[Collected data]
━━━━━━━━

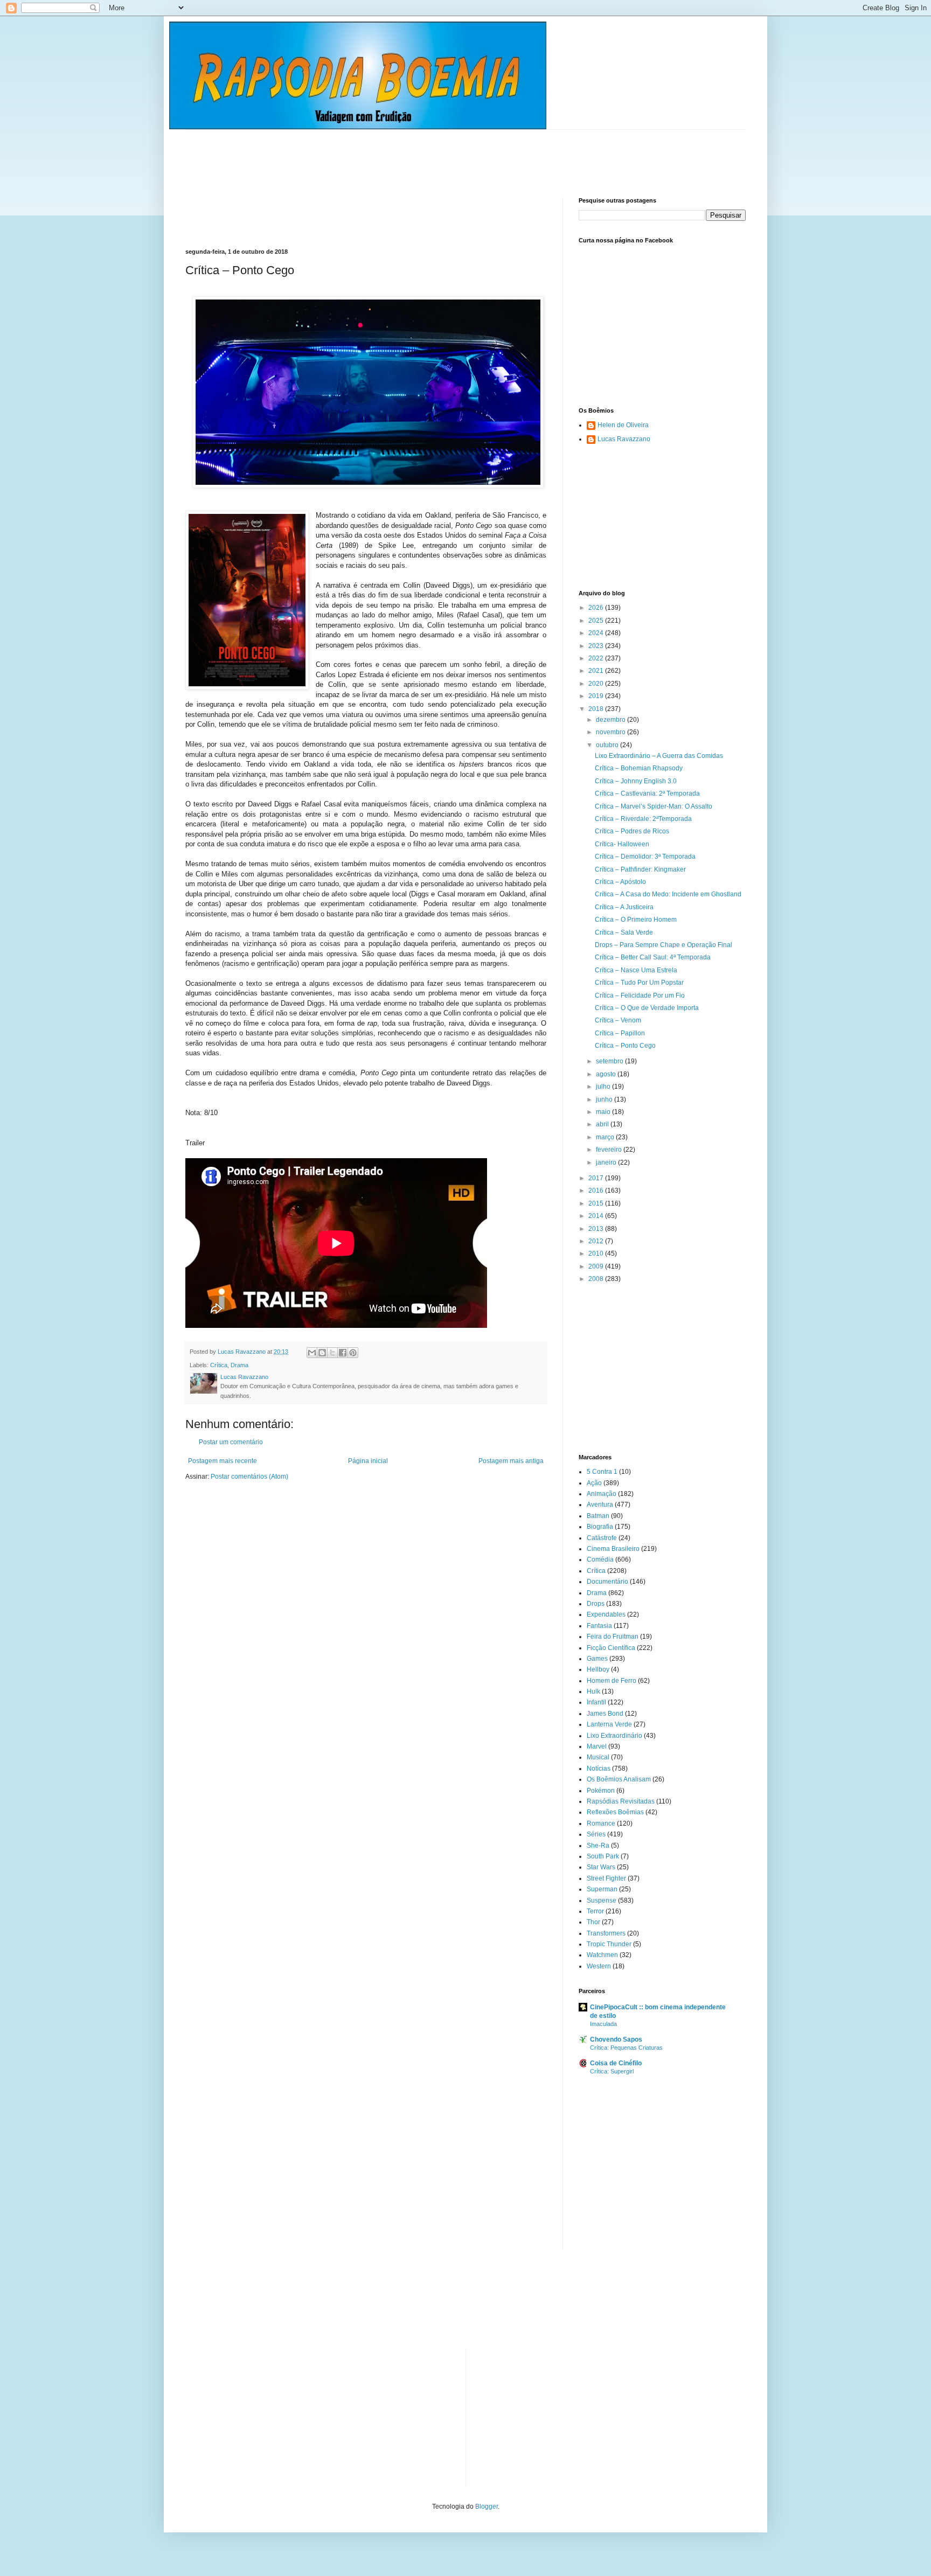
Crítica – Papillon (620, 1033)
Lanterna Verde (609, 1724)
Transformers (606, 1933)
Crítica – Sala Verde (624, 932)
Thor (593, 1922)
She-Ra (598, 1845)
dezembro (611, 719)
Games (597, 1658)
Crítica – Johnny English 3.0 (636, 781)
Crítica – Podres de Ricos (632, 831)
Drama (239, 1365)
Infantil (596, 1702)
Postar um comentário (231, 1442)
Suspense (601, 1900)
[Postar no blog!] (322, 1352)
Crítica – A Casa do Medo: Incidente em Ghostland (668, 894)
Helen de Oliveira (623, 425)
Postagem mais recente (222, 1461)
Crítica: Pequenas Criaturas (626, 2047)
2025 (596, 620)
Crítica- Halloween (622, 844)
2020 (596, 683)
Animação (601, 1494)
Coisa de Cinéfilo (616, 2063)
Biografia (600, 1526)
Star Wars (601, 1867)
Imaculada (603, 2024)
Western (599, 1966)
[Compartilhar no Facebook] (342, 1352)
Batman (598, 1516)
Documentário (607, 1581)
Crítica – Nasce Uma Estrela (636, 970)
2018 (596, 709)
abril (603, 1124)
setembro (610, 1061)
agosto (606, 1074)
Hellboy (598, 1669)
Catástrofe (602, 1538)
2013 (596, 1229)
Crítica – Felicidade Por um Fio (640, 995)
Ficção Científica (611, 1648)
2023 (596, 646)
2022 (596, 658)
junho (605, 1099)
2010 (596, 1253)
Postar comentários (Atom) (249, 1476)
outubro (608, 745)
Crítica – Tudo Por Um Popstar (639, 982)
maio (604, 1112)
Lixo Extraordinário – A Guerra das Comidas (659, 756)
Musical (598, 1757)
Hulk (593, 1691)
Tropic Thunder (609, 1944)
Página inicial (368, 1461)
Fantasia (599, 1626)
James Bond (605, 1713)
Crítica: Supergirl (612, 2071)
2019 (596, 696)
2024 (596, 633)
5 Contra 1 (602, 1471)
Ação (594, 1483)
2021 (596, 670)
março (606, 1137)
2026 (596, 607)
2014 (596, 1216)
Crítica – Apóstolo (620, 882)
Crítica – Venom (618, 1020)
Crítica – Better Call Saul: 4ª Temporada (653, 957)
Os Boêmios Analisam (619, 1779)
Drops (596, 1603)
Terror (595, 1911)
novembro (611, 732)
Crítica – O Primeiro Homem (636, 919)
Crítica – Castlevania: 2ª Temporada (647, 793)
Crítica (218, 1365)
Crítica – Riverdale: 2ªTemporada (643, 819)
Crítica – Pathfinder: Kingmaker (640, 869)
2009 (596, 1266)
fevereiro (609, 1149)
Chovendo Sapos (616, 2039)
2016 (596, 1190)
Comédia (600, 1559)
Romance (601, 1823)
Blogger (486, 2506)
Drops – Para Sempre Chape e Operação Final (663, 945)
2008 (596, 1279)
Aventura (600, 1504)
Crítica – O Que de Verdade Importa (647, 1008)
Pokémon (601, 1790)
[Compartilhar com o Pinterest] (353, 1352)
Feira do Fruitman (612, 1636)
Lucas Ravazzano (623, 439)
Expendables (606, 1614)
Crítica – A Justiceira (624, 907)
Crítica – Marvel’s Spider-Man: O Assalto (653, 806)
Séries (596, 1834)
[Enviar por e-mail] (312, 1352)
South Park (603, 1856)
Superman (602, 1889)
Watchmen (602, 1955)
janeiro (607, 1162)
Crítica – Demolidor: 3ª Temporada (645, 856)
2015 (596, 1203)
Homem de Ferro (611, 1680)
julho (604, 1086)
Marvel (597, 1746)
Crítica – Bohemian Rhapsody (639, 768)
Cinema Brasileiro (613, 1548)
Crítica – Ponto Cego (625, 1045)
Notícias (598, 1768)
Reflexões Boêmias (615, 1812)
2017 (596, 1178)
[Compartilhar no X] (332, 1352)
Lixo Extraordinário (614, 1735)
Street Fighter (606, 1878)
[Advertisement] (381, 154)
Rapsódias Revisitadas (621, 1801)
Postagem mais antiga (511, 1461)
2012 (596, 1241)
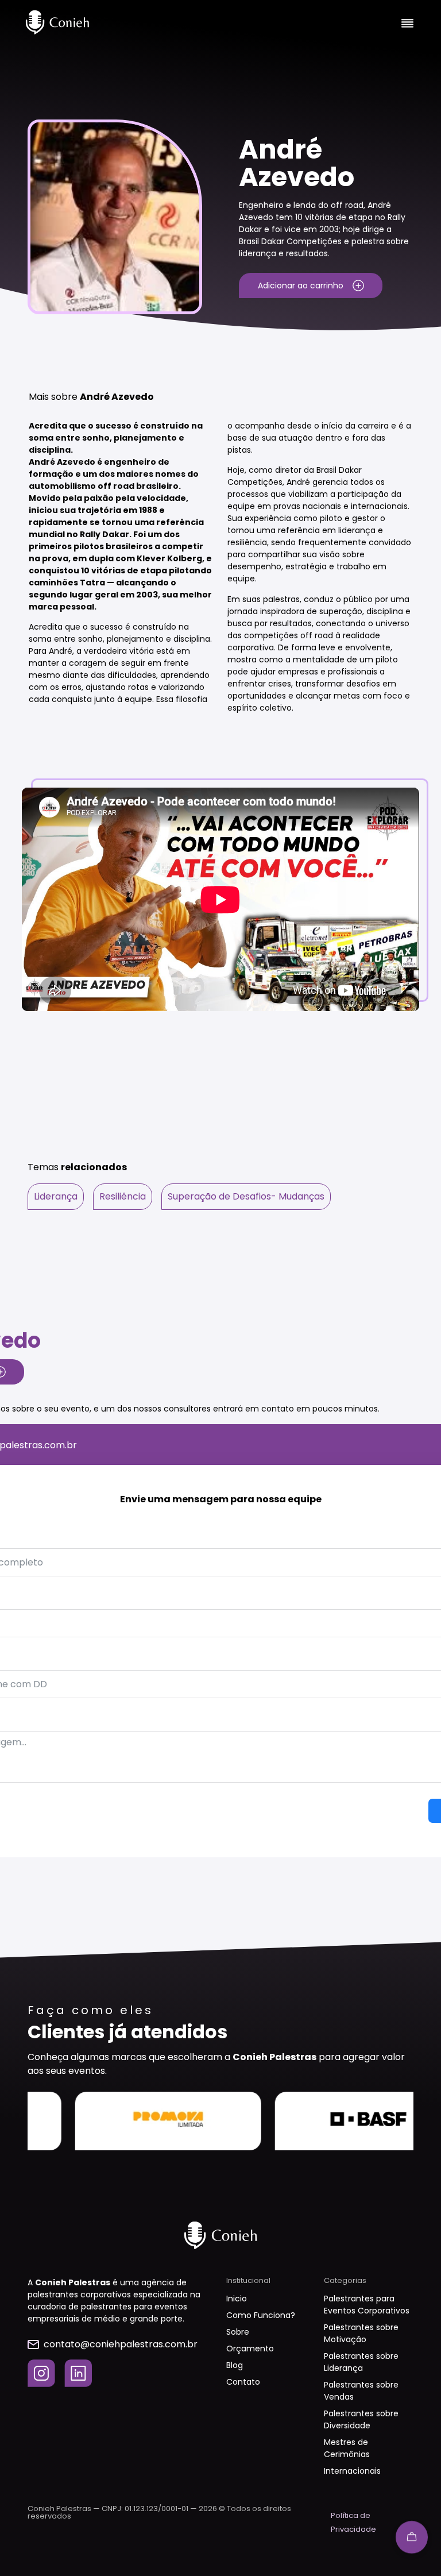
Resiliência (122, 1196)
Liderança (56, 1196)
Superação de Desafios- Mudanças (246, 1196)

━━━━━━━━

* [Work order] Please repeat the records above exactly, leaving every picture out.

* [Worked solution]
Crítica – Papillon (620, 1033)
Lanterna Verde (609, 1724)
Transformers (606, 1933)
Crítica – Sala Verde (624, 932)
Thor (593, 1922)
She-Ra (598, 1845)
dezembro (611, 719)
Games (597, 1658)
Crítica – Johnny English 3.0 (636, 781)
Crítica – Podres de Ricos (632, 831)
Drama (239, 1365)
Infantil (596, 1702)
Postar um comentário (231, 1442)
Suspense (601, 1900)
[Postar no blog!] (322, 1352)
Crítica – A Casa do Medo: Incidente em Ghostland (668, 894)
Helen de Oliveira (623, 425)
Postagem mais recente (222, 1461)
Crítica: Pequenas Criaturas (626, 2047)
2025 (596, 620)
Crítica- Halloween (622, 844)
2020 (596, 683)
Animação (601, 1494)
Coisa de Cinéfilo (616, 2063)
Biografia (600, 1526)
Star Wars (601, 1867)
Imaculada (603, 2024)
Western (599, 1966)
[Compartilhar no Facebook] (342, 1352)
Batman (598, 1516)
Documentário (607, 1581)
Crítica – Nasce Uma Estrela (636, 970)
2018 (596, 709)
abril (603, 1124)
setembro (610, 1061)
agosto (606, 1074)
Hellboy (598, 1669)
Catástrofe (602, 1538)
2013 (596, 1229)
Crítica – Felicidade Por um Fio (640, 995)
Ficção Científica (611, 1648)
2023 (596, 646)
2022 (596, 658)
junho (605, 1099)
2010 (596, 1253)
Postar comentários (Atom) (249, 1476)
outubro (608, 745)
Crítica – Tudo Por Um Popstar (639, 982)
maio (604, 1112)
Lixo Extraordinário – A Guerra das Comidas (659, 756)
Musical (598, 1757)
Hulk (593, 1691)
Tropic Thunder (609, 1944)
Página inicial (368, 1461)
Fantasia (599, 1626)
James Bond (605, 1713)
Crítica: Supergirl (612, 2071)
2019 (596, 696)
2024 (596, 633)
5 Contra 1 (602, 1471)
Ação (594, 1483)
2021 (596, 670)
março (606, 1137)
2026 (596, 607)
2014 (596, 1216)
Crítica – Apóstolo (620, 882)
Crítica – Venom (618, 1020)
Crítica – Better Call Saul: 4ª Temporada (653, 957)
Os Boêmios Analisam (619, 1779)
Drops (596, 1603)
Terror (595, 1911)
novembro (611, 732)
Crítica – O Primeiro Homem (636, 919)
Crítica – Castlevania: 2ª Temporada (647, 793)
Crítica (218, 1365)
Crítica – Riverdale: 2ªTemporada (643, 819)
Crítica – Pathfinder: Kingmaker (640, 869)
2009 (596, 1266)
fevereiro (609, 1149)
Chovendo Sapos (616, 2039)
2016 (596, 1190)
Comédia (600, 1559)
Romance (601, 1823)
Blogger (486, 2506)
Drops – Para Sempre Chape e Operação Final (663, 945)
2008 (596, 1279)
Aventura (600, 1504)
Crítica – O Que de Verdade Importa (647, 1008)
Pokémon (601, 1790)
[Compartilhar com o Pinterest] (353, 1352)
Feira do Fruitman (612, 1636)
Lucas Ravazzano (623, 439)
Expendables (606, 1614)
Crítica – A Justiceira (624, 907)
Crítica – Marvel’s Spider-Man: O Assalto (653, 806)
Séries (596, 1834)
[Enviar por e-mail] (312, 1352)
South Park (603, 1856)
Superman (602, 1889)
Watchmen (602, 1955)
janeiro (607, 1162)
Crítica – Demolidor: 3ª Temporada (645, 856)
2015 (596, 1203)
Homem de Ferro (611, 1680)
julho (604, 1086)
Marvel (597, 1746)
Crítica – Bohemian Rhapsody (639, 768)
Cinema Brasileiro (613, 1548)
Crítica – Ponto Cego (625, 1045)
Notícias (598, 1768)
Reflexões Boêmias (615, 1812)
2017 (596, 1178)
[Compartilhar no X] (332, 1352)
Lixo Extraordinário (614, 1735)
Street Fighter (606, 1878)
[Advertisement] (381, 154)
Rapsódias Revisitadas (621, 1801)
Postagem mais antiga (511, 1461)
2012 (596, 1241)
Resiliência (122, 1196)
Liderança (56, 1196)
Superação de Desafios- Mudanças (246, 1196)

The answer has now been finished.